Hanna Krall est à la Pologne ce que Svetlana Alexievitch est à la Russie. Journaliste et écrivain, elle a mené le reportage littéraire dans les sphères intimes, les cuisines et les arrière-cours, les alcôves sombres et taboues du XXe siècle. Elle qui, comme Alexievitch, a grandi dans un pays d’informateurs et de rapports, se réapproprie cet art des notes, au service d’une quête inlassable de vérité. La Shoah telle qu’elle a été vécue, organisée, dissimulée en Pologne constitue le noeud de ses cinquante dernières années d’écriture. Elle-même survivante, fille de déportés, pose inlassablement la question de la possibilité de l’holocauste dans le pays où après-guerre elle a choisi de rester, parmi les survivants, et les bourreaux. En 1977, elle publiait Prendre le bon Dieu de vitesse, livre d’entretiens personnels avec Marek Edelman, le dernier dirigeant survivant de l’insurrection du ghetto de Varsovie. Le monde découvrait alors la manière d’Hanna Krall de faire advenir la vérité, sa réflexive obstination, son regard amoral, nourri d’une empathie retenue, et d’une attention constante au détail. Ainsi décrit-elle dans Les Vies de Maria, le lieu de son travail, les archives : « jadis, l’endroit abritait des écuries, on y gardait des chevaux et des calèches. C’est là également que logeaient les huissiers de justice.

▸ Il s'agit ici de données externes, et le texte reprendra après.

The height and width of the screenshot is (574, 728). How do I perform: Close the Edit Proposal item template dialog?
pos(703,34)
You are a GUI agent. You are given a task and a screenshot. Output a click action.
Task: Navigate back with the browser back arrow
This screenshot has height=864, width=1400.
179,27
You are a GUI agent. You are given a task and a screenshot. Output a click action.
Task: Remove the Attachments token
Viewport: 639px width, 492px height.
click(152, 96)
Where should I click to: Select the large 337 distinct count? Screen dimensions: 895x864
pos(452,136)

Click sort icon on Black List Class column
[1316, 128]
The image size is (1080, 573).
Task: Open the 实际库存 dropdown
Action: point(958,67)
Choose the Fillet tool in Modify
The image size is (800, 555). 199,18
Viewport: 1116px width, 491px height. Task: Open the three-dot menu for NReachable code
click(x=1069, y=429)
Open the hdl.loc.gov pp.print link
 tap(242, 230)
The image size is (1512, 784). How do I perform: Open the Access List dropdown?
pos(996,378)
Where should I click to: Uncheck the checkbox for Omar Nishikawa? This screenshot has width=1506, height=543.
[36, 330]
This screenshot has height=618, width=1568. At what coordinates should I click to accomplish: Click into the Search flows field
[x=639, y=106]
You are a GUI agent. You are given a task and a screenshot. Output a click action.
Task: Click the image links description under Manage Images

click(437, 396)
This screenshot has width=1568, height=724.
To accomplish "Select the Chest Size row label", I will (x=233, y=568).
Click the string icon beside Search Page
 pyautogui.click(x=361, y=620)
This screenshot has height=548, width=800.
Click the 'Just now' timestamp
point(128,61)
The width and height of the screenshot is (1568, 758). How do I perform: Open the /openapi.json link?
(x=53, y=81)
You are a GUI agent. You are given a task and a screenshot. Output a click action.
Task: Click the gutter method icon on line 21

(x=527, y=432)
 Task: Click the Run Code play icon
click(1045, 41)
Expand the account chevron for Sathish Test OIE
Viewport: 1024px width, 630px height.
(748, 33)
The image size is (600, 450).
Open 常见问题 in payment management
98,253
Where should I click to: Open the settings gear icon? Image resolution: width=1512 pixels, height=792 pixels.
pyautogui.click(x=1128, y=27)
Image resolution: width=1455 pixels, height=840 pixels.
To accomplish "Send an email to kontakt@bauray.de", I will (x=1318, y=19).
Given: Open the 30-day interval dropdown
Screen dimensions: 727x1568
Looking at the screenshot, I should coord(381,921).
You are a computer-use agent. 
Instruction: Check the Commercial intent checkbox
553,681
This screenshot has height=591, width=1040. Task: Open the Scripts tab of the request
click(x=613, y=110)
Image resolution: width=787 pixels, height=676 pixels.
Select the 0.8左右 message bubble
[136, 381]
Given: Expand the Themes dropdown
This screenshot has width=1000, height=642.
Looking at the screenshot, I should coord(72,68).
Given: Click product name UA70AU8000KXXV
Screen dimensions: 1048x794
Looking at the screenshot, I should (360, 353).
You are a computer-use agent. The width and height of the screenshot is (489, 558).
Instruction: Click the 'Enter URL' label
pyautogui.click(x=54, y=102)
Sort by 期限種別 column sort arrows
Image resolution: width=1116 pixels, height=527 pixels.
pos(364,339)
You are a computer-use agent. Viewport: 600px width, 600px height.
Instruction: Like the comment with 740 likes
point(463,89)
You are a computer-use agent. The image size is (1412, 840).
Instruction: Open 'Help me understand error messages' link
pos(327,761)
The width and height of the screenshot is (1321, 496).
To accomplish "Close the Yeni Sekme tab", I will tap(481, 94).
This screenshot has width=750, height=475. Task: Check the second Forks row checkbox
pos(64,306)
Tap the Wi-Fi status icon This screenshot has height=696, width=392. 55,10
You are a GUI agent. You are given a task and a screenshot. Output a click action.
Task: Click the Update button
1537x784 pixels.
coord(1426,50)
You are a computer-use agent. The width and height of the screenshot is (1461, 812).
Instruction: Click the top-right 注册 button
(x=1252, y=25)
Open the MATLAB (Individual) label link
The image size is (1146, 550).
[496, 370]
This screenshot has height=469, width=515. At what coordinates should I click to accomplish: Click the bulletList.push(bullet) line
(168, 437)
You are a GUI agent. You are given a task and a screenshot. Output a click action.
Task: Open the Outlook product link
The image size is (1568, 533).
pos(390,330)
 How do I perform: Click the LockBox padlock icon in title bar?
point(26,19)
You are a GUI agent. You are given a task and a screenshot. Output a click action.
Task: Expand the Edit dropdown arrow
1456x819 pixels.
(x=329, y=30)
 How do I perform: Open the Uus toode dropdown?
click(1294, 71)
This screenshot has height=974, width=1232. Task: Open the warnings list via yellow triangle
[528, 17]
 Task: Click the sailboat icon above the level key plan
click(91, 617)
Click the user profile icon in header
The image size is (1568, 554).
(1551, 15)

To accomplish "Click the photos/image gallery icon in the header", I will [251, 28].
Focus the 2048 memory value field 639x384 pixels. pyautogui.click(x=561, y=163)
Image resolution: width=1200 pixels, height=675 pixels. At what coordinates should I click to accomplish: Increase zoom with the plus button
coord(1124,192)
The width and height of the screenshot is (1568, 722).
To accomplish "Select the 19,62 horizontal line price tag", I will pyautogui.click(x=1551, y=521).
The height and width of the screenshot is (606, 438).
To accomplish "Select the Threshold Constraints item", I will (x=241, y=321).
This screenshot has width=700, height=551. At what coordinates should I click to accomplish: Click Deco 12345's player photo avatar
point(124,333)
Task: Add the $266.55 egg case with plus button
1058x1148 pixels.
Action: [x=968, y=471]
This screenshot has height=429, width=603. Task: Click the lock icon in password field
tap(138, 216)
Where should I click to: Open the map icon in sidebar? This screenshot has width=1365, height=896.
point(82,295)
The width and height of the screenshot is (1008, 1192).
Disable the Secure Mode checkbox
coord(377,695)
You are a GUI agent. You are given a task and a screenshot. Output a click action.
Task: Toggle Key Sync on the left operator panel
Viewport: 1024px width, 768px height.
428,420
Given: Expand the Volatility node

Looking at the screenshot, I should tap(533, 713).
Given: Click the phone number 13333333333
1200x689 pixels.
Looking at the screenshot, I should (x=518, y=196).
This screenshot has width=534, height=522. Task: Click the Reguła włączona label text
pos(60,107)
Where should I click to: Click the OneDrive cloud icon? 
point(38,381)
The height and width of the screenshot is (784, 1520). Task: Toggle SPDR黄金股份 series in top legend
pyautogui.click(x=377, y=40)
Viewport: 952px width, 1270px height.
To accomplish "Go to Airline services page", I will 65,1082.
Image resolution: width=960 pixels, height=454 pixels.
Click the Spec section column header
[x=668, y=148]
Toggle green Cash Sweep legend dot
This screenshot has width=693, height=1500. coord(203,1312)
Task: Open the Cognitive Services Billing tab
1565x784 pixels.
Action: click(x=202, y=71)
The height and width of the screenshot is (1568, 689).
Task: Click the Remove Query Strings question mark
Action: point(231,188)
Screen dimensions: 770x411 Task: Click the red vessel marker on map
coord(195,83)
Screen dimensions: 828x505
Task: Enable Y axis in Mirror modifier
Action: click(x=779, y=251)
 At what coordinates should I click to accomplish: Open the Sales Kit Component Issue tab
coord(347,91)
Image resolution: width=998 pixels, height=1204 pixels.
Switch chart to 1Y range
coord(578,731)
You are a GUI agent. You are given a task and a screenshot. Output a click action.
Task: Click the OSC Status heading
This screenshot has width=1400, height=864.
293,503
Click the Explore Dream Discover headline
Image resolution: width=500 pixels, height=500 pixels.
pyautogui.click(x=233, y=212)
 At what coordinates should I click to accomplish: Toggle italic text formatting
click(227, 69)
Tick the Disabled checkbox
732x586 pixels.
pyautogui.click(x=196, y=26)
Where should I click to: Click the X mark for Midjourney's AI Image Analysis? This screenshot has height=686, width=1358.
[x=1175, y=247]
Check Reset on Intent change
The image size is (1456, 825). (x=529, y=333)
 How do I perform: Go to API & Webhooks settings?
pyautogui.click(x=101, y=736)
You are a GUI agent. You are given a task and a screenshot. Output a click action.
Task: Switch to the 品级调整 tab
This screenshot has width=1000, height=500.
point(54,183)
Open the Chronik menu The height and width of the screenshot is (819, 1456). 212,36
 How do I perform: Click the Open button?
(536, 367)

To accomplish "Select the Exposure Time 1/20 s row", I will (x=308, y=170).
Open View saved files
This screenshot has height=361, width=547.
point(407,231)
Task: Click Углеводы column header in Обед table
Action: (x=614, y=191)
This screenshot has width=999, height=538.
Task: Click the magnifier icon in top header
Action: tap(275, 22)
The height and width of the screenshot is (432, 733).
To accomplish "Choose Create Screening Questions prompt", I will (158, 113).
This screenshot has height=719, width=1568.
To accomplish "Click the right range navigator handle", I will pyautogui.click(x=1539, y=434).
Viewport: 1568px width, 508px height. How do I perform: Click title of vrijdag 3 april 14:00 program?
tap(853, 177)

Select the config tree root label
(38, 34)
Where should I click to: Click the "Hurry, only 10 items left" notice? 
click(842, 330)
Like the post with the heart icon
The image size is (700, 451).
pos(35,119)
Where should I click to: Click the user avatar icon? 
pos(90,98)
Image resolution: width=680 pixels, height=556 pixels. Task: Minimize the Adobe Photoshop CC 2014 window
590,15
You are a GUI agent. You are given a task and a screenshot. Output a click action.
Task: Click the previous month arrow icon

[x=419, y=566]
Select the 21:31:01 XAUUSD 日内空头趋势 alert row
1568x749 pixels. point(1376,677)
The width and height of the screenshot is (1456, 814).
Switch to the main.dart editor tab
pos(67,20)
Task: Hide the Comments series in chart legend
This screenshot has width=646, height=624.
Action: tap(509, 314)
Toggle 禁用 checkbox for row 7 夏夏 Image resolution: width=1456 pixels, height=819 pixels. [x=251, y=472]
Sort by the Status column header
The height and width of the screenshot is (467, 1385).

À présent, l’espace est occupé par des rayonnages chargés de dossiers, treize kilomètres d’étagères remplies de crimes, de délits et de malheur. ».
Fille spirituelle de Kafka, Krall a beaucoup à voir avec l’écrivain-assureur de Prague qui a fait littérature de la réalité du terrain. Les Vies de Maria se construit d’une voix à l’autre, d’un témoignage à l’autre, réécrits bien sûr, mais toujours vrais nous assure l’écrivain. Au départ, il y a le récit de la fillette juive qui pendant la guerre doit être protégée par deux « parrains » qui la feraient passer pour catholique. Mais ceux-ci, craignant de parjurer l’Église, se rétractent. Cet épisode, Hanna Krall l’a raconté à son ami, le cinéaste Krzysztof Kieslowski qui en a fait la matière de son Décalogue 8. Mais des dizaines d’années plus tard, Hanna Krall décide de retrouver J.S., l’homme qui a finalement abandonné l’enfant. De J.S., elle dérive vers Eryk Von Z., comte allemand, personnage singulier et insaisissable, puis vers sa fille, Gizela… Au gré de cette chaîne d’anonymes à qui Hanna Krall donne corps et voix, se dévoile un pays, une époque, un inconscient collectif, blessé, coupable, déboussolé. Les Vies de Maria fait vivre ce lieu de la faute, individuelle et collective, qu’était l’Europe d’après-guerre. On retrouve ce désir de vérité ainsi que cette culture du silence dans Le Roi de Coeur, roman-récit somptueux d’Hanna Krall, adapté au théâtre en octobre prochain, par un autre de ses amis, Krzysztof Warlikowski. Alors que les éditions Noir sur Blanc s’apprêtent à publier une série de ses livres inédits, dont prochainement le très beau Les fenêtres, rencontre avec l’une des grandes dames du reportage littéraire, grâce à la complicité de sa brillante traductrice, Margot Carlier.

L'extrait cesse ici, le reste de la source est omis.